In an essay on frighteningly ambitious startups Paul Graham writes:
…in 2004 Bill Clinton found he was feeling short of breath. Doctors discovered that several of his arteries were over 90% blocked and 3 days later he had a quadruple bypass. It seems reasonable to assume Bill Clinton has the best medical care available. And yet even he had to wait till his arteries were over 90% blocked to learn that the number was over 90%. Surely at some point in the future we’ll know these numbers the way we now know something like our weight. Ditto for cancer. It will seem preposterous to future generations that we wait till patients have physical symptoms to be diagnosed with cancer. Cancer will show up on some sort of radar screen immediately.
An amazing paper in the March 16 issue of Cell illustrates the frontier of what is possible. Geneticist Michael Snyder of Stanford led a team that sequenced his and his mother’s genome. Then, over a two year period they used blood and other assays to track in Snyder’s body transcripts, proteins and metabolites. In the process they generated billions of data points and were able to watch in near real-time what happened as Snyder’s body fought two infections and the surprising onset of diabetes.

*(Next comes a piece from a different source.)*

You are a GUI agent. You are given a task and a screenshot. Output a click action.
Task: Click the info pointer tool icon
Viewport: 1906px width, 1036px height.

From a writeup in Science Daily:
…”We generated 2.67 billion individual reads of the transcriptome, which gave us a degree of analysis that has never been achieved before,” said Snyder. “This enabled us to see some very different processing and editing behaviors that no one had suspected. We also have two copies of each of our genes and we discovered they often behave differently during infection.” Overall, the researchers tracked nearly 20,000 distinct transcripts coding for 12,000 genes and measured the relative levels of more than 6,000 proteins and 1,000 metabolites in Snyder’s blood.
…The researchers identified about 2,000 genes that were expressed at higher levels during infection, including some involved in immune processes and the engulfment of infected cells, and about 2,200 genes that were expressed at lower levels, including some involved in insulin signaling and response.
…The exercise was in stark contrast to the cursory workup most of us receive when we go to the doctor for our regular physical exam. “Currently, we routinely measure fewer than 20 variables in a standard laboratory blood test,” said Snyder, who is also the Stanford W. Ascherman, MD, FACS, Professor in Genetics. “We could, and should, be measuring many, many thousands.”
One side-note: the techniques that the authors use to analyze their time-series data seem (to me) to be behind the curve compared to the VARs used in econometrics. Impulse response functions are what they need! With applications from economics to medicine to marketing, the statistics of big data is the field of the future.